The design on Sam’s mug aren’t hand painted. They are grooved. So, the outside of the mug, including the handle and the top of the cover, is beautifully textured.
A 500-year-old kiln
Bat Trang Village has been producing pottery for over half a century. At the village center, a 500-year-old wood-fired kiln has been preserved. The ancient kiln is no longer used for firing pottery, however. It’s just a relic now, a reminder of the heritage of the village. Visitors can go inside the kiln. A bit cramped but, yes, humans can fit in. I didn’t dare. I like cramped places even less than I like heights.
Next to the kiln stood a large vat. All of 200 years old, said the tour guide.

How did that ever fit into the kiln?
The tour guide explained that a kiln was built around the unfired vat then demolished after the firing.
Wow.
I asked Sam to stand next to the vat just to show how large it is. She obliged then saw a dragon’s head with its mouth open on the upper part of the vat. Of course she had to pull a Roman Holiday stunt.
The pottery class
The pottery class was held in a building on the side of the hall that housed the 500-year-old kiln. Sam and I were assigned pottery wheels, a lady made a demonstration then it was our turn to create something.

Sam wanted to make an ash tray. Made by her and only by her.

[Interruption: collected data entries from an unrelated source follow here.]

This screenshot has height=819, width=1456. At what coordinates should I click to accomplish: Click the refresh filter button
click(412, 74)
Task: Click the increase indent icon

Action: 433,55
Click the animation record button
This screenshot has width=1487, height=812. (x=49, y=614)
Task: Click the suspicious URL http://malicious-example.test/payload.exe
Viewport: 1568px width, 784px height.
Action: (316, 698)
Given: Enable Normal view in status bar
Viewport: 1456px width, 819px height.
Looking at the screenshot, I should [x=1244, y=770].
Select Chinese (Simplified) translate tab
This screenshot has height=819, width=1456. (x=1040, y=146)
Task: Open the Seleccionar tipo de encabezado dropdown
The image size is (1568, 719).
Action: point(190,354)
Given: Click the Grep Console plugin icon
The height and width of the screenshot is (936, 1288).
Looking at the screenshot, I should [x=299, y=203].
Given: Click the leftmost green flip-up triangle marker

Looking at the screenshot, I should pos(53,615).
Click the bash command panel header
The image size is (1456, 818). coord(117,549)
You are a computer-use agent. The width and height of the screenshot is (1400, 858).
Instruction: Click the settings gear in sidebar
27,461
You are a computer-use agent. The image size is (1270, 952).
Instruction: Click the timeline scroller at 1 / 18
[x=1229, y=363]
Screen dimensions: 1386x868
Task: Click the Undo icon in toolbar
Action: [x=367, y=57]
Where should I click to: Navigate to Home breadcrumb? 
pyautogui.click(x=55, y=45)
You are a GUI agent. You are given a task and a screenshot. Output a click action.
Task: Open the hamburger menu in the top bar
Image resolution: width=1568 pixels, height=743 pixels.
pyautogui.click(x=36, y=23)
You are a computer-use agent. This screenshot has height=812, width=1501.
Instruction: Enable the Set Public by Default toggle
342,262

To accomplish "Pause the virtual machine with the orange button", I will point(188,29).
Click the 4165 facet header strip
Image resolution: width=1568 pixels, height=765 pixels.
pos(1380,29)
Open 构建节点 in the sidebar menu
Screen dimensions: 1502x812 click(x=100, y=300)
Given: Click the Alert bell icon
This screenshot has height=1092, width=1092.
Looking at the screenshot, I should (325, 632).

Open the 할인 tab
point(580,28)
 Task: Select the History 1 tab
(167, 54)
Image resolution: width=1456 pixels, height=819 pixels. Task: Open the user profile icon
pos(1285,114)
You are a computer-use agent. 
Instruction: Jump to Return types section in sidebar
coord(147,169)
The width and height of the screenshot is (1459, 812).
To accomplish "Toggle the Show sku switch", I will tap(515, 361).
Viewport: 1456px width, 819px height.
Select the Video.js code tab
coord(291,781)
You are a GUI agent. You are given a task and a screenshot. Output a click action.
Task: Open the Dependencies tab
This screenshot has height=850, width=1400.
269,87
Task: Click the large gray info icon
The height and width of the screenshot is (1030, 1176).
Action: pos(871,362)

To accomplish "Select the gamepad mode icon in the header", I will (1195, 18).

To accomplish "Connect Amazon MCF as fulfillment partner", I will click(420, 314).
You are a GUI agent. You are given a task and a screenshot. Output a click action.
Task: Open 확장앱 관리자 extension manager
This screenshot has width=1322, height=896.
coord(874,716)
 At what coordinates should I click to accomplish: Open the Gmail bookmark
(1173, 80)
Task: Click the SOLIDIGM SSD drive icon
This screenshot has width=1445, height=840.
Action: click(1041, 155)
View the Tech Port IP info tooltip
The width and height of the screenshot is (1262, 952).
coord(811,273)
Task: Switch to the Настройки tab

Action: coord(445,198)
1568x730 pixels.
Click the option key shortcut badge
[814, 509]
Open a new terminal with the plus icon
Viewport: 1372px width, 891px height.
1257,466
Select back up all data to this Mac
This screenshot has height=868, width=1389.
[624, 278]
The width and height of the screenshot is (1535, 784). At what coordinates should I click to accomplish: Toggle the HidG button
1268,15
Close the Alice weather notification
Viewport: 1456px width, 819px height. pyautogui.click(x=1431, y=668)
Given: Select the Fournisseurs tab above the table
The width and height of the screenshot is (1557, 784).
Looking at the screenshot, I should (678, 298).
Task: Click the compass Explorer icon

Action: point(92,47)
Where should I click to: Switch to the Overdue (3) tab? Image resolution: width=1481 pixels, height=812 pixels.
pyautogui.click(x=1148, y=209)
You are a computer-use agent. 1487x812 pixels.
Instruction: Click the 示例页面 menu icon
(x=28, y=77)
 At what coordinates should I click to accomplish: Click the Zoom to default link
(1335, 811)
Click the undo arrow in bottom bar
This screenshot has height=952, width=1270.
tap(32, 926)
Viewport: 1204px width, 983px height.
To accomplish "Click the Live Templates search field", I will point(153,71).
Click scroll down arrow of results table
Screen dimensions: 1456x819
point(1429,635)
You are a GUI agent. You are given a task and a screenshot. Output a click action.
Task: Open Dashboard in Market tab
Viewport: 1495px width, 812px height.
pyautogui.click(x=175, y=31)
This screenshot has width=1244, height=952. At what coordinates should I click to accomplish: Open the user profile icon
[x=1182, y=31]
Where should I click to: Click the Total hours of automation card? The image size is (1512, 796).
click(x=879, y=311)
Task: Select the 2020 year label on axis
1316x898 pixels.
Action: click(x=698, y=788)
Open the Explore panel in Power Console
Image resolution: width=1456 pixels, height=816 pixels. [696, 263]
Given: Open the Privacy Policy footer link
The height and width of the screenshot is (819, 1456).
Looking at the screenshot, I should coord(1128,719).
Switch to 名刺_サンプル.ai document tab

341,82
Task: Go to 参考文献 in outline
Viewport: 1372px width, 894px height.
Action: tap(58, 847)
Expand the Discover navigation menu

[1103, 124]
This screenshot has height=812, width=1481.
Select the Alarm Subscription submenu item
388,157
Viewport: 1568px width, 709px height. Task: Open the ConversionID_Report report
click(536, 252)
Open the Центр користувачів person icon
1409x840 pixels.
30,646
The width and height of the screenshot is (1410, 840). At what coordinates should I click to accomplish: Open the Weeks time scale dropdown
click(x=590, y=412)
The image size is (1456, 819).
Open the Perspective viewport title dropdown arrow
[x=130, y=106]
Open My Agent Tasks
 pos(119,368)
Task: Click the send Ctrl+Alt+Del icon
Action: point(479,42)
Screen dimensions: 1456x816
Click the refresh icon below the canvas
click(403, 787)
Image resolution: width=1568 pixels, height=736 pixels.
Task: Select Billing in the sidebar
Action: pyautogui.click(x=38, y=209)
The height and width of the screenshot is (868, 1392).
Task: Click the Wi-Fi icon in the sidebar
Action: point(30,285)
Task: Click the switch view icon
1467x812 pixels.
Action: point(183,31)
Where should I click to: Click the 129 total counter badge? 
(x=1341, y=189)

Her project became a bowl instead which turned into a shallow bowl and, finally, a saucer.
Demi Moore made it look easy in Ghost but, heck, pottery is not easy. Perhaps, after a few tries, when one gets the hang of it. But it wasn’t going to happen in an hour or so. Not even in an afternoon.

Shaping a blob of wet clay into a fat solid cylinder with my wet hands wasn’t easy. Pushing my thumb into the clay to hollow out the center was even harder. Trying to smooth out the mouth made my creation collapse.
We may not have succeeded in creating anything usable but we had fun.
Into the old village
Bat Trang Village is old. You’d already have an idea how old with that 500-year-old kiln. But you don’t get to feel just how old the place is until you’ve walked through the narrow streets of the old village. Rows of brick houses on streets so narrow it was impossible for two people to walk side by side. Surprisingly, motorbikes manage.
Almost every house has a kiln (which explains why they are made of bricks) because pottery is the only industry in the village. It has been the only industry for more than 500 hundred years.
It’s easy to get lost in that maze of narrow streets. Our tour guide, in fact, joked that we were lost. But he knew that village well. And people seemed to know him too.
We exited by the banks of the Red River. We chatted some more as we watched barges carrying sand move on the water. We drove back to Hanoi in high spirits after a terrific afternoon at Bat Trang Village.